If my rating for this latest in the Amos Decker series seems a bit bipolar, it’s that my reasons for not enjoying it as much as its predecessors has nothing to do with the actual quality of the story and everything to do with politics.

I’ve noticed an annoying trend in thriller fiction I can’t mention in detail without it being a spoiler. Mr. Baldacci handles it with a bit more finesse than some, but the result, for me, still came off more like propaganda than good fiction. Other readers and fans of Mr. Baldacci and Amos won’t be bothered by it at all, and the overall plot is both an excellent mystery and a superb voyage into the protagonist’s history and its effect on his character. As the acronym says: YMMV.

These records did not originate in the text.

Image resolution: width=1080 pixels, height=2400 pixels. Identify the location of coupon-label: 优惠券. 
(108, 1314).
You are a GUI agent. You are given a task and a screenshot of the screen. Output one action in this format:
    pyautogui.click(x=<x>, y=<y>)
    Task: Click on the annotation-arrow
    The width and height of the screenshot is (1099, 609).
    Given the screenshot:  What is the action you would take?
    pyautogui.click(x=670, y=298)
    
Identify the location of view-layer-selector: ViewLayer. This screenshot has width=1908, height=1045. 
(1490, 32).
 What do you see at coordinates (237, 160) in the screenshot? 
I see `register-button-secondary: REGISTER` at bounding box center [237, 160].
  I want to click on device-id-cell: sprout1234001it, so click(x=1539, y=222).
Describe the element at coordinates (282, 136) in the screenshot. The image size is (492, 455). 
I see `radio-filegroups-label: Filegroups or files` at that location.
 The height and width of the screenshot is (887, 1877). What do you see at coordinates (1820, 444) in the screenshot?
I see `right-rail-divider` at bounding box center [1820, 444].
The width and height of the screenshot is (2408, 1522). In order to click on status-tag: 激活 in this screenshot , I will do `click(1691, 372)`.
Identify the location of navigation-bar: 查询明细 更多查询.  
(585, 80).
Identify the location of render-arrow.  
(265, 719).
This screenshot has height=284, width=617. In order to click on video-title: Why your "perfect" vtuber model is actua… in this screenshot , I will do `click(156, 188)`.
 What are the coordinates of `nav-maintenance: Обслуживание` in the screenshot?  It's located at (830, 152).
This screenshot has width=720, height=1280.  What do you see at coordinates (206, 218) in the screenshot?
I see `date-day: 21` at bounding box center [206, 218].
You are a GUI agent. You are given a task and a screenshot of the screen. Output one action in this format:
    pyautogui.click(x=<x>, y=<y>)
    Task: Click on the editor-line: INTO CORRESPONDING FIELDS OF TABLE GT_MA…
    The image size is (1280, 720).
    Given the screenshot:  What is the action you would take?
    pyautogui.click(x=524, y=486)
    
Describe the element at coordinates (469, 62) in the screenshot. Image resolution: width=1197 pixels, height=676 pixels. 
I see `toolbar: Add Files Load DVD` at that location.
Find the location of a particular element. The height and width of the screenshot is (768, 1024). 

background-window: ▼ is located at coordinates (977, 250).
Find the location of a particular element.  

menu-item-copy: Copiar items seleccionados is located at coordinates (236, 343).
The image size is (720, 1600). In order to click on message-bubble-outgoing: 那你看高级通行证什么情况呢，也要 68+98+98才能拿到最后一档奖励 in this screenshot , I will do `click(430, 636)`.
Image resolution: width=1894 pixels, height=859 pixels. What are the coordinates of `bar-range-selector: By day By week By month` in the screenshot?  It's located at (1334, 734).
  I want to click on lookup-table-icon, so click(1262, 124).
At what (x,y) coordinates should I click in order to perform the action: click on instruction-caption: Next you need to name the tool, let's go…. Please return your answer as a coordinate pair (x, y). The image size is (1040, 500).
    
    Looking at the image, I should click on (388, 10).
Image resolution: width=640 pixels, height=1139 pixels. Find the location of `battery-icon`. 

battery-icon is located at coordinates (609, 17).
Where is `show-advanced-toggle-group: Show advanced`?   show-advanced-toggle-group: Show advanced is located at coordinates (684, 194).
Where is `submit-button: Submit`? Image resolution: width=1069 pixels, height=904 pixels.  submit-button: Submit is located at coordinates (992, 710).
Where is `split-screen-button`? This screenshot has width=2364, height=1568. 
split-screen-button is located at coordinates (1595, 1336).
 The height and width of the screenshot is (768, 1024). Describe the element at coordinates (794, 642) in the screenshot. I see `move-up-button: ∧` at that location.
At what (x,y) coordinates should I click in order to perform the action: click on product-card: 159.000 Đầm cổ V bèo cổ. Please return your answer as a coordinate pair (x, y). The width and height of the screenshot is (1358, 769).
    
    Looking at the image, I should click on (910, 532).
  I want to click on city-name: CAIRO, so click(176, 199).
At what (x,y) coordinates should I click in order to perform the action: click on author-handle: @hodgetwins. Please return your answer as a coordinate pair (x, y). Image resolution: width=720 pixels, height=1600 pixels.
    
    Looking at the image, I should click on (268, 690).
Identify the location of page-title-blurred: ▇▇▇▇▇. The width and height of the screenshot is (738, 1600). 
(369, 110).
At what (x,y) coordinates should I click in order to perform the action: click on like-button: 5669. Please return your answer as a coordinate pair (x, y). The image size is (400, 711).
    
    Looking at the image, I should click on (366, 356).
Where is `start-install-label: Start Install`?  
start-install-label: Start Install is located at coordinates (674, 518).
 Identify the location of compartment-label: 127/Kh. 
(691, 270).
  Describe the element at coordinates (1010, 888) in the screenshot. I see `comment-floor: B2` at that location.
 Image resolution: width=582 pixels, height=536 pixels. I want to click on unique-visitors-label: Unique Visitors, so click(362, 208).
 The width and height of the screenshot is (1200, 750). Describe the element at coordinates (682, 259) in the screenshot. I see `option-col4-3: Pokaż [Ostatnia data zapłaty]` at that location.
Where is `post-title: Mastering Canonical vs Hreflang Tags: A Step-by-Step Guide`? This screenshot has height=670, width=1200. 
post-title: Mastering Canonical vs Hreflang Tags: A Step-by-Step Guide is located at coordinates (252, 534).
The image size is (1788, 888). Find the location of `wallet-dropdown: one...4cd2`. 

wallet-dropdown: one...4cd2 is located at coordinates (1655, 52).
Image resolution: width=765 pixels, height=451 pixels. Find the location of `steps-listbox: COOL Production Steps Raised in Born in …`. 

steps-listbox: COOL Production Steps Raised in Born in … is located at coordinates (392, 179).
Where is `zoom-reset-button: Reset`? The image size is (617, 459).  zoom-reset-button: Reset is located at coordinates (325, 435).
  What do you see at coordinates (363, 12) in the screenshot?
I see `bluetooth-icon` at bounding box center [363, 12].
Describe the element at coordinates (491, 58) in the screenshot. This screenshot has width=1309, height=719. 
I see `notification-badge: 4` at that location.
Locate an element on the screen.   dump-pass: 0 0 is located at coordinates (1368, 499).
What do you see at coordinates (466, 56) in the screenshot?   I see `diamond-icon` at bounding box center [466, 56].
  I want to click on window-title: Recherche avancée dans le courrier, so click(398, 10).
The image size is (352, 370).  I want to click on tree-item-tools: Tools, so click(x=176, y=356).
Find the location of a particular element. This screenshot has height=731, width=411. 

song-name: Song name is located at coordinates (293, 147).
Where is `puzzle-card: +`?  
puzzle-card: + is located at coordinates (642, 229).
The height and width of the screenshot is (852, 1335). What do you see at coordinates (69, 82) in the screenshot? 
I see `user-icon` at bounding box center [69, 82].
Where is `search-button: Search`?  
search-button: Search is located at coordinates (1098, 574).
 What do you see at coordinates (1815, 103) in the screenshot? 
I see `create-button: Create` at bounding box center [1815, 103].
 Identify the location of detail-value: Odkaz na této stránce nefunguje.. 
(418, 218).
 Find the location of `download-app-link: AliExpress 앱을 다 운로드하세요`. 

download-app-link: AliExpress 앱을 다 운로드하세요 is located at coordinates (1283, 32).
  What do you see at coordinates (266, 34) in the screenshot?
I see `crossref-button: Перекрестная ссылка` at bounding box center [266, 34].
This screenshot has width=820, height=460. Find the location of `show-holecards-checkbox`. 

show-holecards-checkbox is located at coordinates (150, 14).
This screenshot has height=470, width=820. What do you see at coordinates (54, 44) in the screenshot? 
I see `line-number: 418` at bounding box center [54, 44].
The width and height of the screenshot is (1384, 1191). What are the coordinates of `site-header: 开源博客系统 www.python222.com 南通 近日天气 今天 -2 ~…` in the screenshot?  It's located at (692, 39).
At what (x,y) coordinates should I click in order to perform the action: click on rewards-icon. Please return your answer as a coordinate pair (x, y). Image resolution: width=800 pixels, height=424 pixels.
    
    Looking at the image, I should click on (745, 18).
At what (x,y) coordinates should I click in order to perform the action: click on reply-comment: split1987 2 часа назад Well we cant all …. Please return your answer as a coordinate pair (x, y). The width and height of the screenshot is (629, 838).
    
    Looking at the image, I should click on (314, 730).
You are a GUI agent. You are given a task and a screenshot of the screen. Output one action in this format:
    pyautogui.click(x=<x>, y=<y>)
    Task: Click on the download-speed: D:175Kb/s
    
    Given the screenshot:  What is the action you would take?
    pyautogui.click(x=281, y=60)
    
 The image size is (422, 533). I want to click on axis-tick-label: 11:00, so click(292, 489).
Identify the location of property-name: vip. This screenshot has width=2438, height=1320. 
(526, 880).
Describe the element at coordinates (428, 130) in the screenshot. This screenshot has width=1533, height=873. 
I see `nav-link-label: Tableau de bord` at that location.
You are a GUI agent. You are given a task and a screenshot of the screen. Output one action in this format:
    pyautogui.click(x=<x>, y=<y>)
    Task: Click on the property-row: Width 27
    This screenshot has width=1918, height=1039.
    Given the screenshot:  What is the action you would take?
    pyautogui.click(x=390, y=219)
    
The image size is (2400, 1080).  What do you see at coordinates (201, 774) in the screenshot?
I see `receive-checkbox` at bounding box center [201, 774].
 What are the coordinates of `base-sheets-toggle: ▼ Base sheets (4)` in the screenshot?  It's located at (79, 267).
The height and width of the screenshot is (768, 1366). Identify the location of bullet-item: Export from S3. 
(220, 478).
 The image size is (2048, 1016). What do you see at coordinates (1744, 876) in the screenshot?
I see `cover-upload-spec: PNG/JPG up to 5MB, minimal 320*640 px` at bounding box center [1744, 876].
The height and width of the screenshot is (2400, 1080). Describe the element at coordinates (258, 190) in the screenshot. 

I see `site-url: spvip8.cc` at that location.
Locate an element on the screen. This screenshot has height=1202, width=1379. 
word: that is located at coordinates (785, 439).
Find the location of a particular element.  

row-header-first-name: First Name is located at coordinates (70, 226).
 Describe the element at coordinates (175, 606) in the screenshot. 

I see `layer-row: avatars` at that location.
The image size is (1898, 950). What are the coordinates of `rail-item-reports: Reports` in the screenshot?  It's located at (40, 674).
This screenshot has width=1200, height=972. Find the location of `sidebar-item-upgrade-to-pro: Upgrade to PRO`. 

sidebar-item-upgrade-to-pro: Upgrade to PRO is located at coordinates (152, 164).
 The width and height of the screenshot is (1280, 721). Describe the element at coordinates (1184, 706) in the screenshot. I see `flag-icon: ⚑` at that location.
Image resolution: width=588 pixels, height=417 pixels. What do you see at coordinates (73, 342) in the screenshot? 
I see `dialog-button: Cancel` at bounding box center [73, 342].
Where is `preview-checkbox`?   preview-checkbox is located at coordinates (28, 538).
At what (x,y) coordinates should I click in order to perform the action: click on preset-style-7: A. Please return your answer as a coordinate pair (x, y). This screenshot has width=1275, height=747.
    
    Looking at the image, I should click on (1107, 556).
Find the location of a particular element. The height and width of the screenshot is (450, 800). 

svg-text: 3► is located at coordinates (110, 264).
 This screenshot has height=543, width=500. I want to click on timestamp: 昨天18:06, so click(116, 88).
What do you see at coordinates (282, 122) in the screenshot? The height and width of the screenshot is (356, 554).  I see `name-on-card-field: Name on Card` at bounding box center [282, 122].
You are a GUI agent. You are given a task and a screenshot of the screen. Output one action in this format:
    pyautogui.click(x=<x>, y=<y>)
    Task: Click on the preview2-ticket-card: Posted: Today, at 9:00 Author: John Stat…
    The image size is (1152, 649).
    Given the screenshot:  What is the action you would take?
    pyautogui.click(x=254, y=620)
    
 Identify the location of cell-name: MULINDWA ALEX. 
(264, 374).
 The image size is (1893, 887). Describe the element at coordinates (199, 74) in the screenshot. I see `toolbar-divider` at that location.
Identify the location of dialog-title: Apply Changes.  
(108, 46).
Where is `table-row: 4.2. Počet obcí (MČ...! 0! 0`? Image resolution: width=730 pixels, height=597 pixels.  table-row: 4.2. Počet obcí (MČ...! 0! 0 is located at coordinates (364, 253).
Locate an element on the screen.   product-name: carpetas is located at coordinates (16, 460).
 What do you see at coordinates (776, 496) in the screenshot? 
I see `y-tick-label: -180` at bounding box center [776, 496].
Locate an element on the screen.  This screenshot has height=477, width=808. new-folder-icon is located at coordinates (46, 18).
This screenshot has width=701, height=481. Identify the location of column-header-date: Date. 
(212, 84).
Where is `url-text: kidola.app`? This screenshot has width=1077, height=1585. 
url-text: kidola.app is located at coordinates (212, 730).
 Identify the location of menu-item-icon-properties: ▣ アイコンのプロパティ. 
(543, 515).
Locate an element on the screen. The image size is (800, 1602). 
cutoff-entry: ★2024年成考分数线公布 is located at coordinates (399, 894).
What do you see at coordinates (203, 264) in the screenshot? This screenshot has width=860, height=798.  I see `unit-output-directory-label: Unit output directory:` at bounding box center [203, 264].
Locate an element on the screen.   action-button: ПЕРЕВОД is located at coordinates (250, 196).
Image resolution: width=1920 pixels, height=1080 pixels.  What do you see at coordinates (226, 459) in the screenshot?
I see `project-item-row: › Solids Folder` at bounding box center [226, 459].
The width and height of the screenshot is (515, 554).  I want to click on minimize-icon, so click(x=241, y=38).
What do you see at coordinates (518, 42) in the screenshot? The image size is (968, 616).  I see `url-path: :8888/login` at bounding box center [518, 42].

I’m partial to this series because watching Amos Decker deal with his condition—which reminds me again our language lacks a decent word to describe those for whom a disability is also their best asset—and how Mr. Baldacci develops him is always a pleasure. Walking the fine line between empathy and sympathy is hard, but Mr. Baldacci manages it with skill. In this book, Amos returns home and interacts with those who were once his friends, enemies, and colleagues, in the process coming to grips with the tragedy that, despite everything, remains the center of his life.

So, yes, if you’re an Amos Decker/David Baldacci fan, you’ll definitely want to read this new installment. If you haven’t met Amos, I recommend reading the other four books first, beginning with the introductory Memory Man, for the simple reason that watching him emerge from his chrysalis of despair step by step is part of what makes this series unique.